§ **Stored data**:

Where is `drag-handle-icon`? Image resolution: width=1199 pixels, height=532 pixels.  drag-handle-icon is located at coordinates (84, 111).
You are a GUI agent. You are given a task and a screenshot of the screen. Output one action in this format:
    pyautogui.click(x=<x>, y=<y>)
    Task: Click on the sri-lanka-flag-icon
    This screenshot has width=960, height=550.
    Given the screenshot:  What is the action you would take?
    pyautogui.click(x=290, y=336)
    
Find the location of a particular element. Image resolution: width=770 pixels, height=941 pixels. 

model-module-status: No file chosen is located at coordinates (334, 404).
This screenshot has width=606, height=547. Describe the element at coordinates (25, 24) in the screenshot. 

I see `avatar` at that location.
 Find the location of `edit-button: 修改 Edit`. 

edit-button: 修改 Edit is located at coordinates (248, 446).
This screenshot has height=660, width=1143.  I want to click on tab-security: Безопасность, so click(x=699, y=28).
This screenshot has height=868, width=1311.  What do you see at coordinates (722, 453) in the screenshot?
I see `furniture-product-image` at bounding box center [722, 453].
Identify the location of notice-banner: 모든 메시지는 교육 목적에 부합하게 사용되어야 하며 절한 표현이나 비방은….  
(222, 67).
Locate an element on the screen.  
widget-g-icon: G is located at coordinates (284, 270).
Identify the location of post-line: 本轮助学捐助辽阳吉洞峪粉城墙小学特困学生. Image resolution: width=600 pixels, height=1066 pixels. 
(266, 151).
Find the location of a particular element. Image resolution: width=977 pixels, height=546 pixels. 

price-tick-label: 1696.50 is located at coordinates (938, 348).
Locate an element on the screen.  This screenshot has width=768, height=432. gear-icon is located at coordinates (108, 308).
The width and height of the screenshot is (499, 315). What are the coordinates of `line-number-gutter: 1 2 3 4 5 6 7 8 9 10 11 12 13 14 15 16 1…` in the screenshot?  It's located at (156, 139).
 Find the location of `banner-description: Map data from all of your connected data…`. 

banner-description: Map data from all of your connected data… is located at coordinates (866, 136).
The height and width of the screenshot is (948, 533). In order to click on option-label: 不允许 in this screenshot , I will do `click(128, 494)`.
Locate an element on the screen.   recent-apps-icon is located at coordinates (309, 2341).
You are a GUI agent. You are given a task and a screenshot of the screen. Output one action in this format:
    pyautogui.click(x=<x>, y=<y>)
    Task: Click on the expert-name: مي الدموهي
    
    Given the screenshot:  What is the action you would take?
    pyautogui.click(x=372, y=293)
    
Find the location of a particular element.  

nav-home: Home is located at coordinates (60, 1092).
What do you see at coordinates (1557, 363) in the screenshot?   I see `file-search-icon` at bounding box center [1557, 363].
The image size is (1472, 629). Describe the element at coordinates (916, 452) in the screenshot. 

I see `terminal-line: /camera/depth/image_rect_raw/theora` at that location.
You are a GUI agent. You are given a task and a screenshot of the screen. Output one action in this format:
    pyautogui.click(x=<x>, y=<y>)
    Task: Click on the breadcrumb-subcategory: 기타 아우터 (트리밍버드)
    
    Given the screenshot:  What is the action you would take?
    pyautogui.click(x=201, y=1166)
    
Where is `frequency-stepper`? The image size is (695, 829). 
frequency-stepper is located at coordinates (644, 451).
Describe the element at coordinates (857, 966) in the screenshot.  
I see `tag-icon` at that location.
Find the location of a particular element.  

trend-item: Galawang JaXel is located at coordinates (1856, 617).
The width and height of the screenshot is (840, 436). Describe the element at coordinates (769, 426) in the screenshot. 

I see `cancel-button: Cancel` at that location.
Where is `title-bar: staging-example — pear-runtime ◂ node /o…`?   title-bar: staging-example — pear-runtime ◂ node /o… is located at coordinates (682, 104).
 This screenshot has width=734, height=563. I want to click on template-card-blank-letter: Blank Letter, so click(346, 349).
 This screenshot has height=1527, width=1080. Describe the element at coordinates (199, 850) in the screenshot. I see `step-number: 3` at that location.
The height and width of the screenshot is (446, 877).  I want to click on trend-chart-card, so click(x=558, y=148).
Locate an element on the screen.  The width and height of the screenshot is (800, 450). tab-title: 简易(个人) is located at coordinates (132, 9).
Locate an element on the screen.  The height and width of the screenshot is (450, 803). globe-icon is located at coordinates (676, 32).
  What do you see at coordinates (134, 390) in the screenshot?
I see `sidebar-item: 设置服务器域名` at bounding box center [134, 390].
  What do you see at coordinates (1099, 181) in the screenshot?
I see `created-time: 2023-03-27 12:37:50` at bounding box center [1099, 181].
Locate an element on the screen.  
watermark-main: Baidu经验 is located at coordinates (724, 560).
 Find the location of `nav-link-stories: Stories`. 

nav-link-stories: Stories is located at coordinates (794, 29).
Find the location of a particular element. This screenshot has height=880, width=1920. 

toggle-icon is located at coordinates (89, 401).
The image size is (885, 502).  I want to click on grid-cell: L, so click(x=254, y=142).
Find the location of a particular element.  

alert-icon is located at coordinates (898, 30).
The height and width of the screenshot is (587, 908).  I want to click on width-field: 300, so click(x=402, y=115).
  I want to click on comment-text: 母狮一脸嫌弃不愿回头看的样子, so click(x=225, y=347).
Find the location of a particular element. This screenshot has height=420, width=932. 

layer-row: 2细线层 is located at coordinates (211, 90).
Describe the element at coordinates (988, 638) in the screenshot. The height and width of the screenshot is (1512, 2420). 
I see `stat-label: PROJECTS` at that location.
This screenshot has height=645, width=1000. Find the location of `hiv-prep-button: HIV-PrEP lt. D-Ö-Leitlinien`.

§ **WRITTEN TASK**: Swap "a particular element" for "a specific element" throughout the lines, leaving everything else as it is.

§ **SOLUTION TO THE EXERCISE**:
Where is `drag-handle-icon`? Image resolution: width=1199 pixels, height=532 pixels.  drag-handle-icon is located at coordinates (84, 111).
You are a GUI agent. You are given a task and a screenshot of the screen. Output one action in this format:
    pyautogui.click(x=<x>, y=<y>)
    Task: Click on the sri-lanka-flag-icon
    This screenshot has width=960, height=550.
    Given the screenshot:  What is the action you would take?
    pyautogui.click(x=290, y=336)
    
Find the location of a specific element. Image resolution: width=770 pixels, height=941 pixels. 

model-module-status: No file chosen is located at coordinates (334, 404).
This screenshot has width=606, height=547. Describe the element at coordinates (25, 24) in the screenshot. 

I see `avatar` at that location.
 Find the location of `edit-button: 修改 Edit`. 

edit-button: 修改 Edit is located at coordinates (248, 446).
This screenshot has height=660, width=1143.  I want to click on tab-security: Безопасность, so click(x=699, y=28).
This screenshot has height=868, width=1311.  What do you see at coordinates (722, 453) in the screenshot?
I see `furniture-product-image` at bounding box center [722, 453].
Identify the location of notice-banner: 모든 메시지는 교육 목적에 부합하게 사용되어야 하며 절한 표현이나 비방은….  
(222, 67).
Locate an element on the screen.  
widget-g-icon: G is located at coordinates (284, 270).
Identify the location of post-line: 本轮助学捐助辽阳吉洞峪粉城墙小学特困学生. Image resolution: width=600 pixels, height=1066 pixels. 
(266, 151).
Find the location of a specific element. Image resolution: width=977 pixels, height=546 pixels. 

price-tick-label: 1696.50 is located at coordinates (938, 348).
Locate an element on the screen.  This screenshot has width=768, height=432. gear-icon is located at coordinates (108, 308).
The width and height of the screenshot is (499, 315). What are the coordinates of `line-number-gutter: 1 2 3 4 5 6 7 8 9 10 11 12 13 14 15 16 1…` in the screenshot?  It's located at (156, 139).
 Find the location of `banner-description: Map data from all of your connected data…`. 

banner-description: Map data from all of your connected data… is located at coordinates (866, 136).
The height and width of the screenshot is (948, 533). In order to click on option-label: 不允许 in this screenshot , I will do `click(128, 494)`.
Locate an element on the screen.   recent-apps-icon is located at coordinates (309, 2341).
You are a GUI agent. You are given a task and a screenshot of the screen. Output one action in this format:
    pyautogui.click(x=<x>, y=<y>)
    Task: Click on the expert-name: مي الدموهي
    
    Given the screenshot:  What is the action you would take?
    pyautogui.click(x=372, y=293)
    
Find the location of a specific element.  

nav-home: Home is located at coordinates (60, 1092).
What do you see at coordinates (1557, 363) in the screenshot?   I see `file-search-icon` at bounding box center [1557, 363].
The image size is (1472, 629). Describe the element at coordinates (916, 452) in the screenshot. 

I see `terminal-line: /camera/depth/image_rect_raw/theora` at that location.
You are a GUI agent. You are given a task and a screenshot of the screen. Output one action in this format:
    pyautogui.click(x=<x>, y=<y>)
    Task: Click on the breadcrumb-subcategory: 기타 아우터 (트리밍버드)
    
    Given the screenshot:  What is the action you would take?
    pyautogui.click(x=201, y=1166)
    
Where is `frequency-stepper`? The image size is (695, 829). 
frequency-stepper is located at coordinates (644, 451).
Describe the element at coordinates (857, 966) in the screenshot.  
I see `tag-icon` at that location.
Find the location of a specific element.  

trend-item: Galawang JaXel is located at coordinates (1856, 617).
The width and height of the screenshot is (840, 436). Describe the element at coordinates (769, 426) in the screenshot. 

I see `cancel-button: Cancel` at that location.
Where is `title-bar: staging-example — pear-runtime ◂ node /o…`?   title-bar: staging-example — pear-runtime ◂ node /o… is located at coordinates (682, 104).
 This screenshot has width=734, height=563. I want to click on template-card-blank-letter: Blank Letter, so click(346, 349).
 This screenshot has height=1527, width=1080. Describe the element at coordinates (199, 850) in the screenshot. I see `step-number: 3` at that location.
The height and width of the screenshot is (446, 877).  I want to click on trend-chart-card, so click(x=558, y=148).
Locate an element on the screen.  The width and height of the screenshot is (800, 450). tab-title: 简易(个人) is located at coordinates (132, 9).
Locate an element on the screen.  The height and width of the screenshot is (450, 803). globe-icon is located at coordinates (676, 32).
  What do you see at coordinates (134, 390) in the screenshot?
I see `sidebar-item: 设置服务器域名` at bounding box center [134, 390].
  What do you see at coordinates (1099, 181) in the screenshot?
I see `created-time: 2023-03-27 12:37:50` at bounding box center [1099, 181].
Locate an element on the screen.  
watermark-main: Baidu经验 is located at coordinates (724, 560).
 Find the location of `nav-link-stories: Stories`. 

nav-link-stories: Stories is located at coordinates (794, 29).
Find the location of a specific element. This screenshot has height=880, width=1920. 

toggle-icon is located at coordinates (89, 401).
The image size is (885, 502).  I want to click on grid-cell: L, so click(x=254, y=142).
Find the location of a specific element.  

alert-icon is located at coordinates (898, 30).
The height and width of the screenshot is (587, 908).  I want to click on width-field: 300, so click(x=402, y=115).
  I want to click on comment-text: 母狮一脸嫌弃不愿回头看的样子, so click(x=225, y=347).
Find the location of a specific element. This screenshot has height=420, width=932. 

layer-row: 2细线层 is located at coordinates (211, 90).
Describe the element at coordinates (988, 638) in the screenshot. The height and width of the screenshot is (1512, 2420). 
I see `stat-label: PROJECTS` at that location.
This screenshot has height=645, width=1000. Find the location of `hiv-prep-button: HIV-PrEP lt. D-Ö-Leitlinien`.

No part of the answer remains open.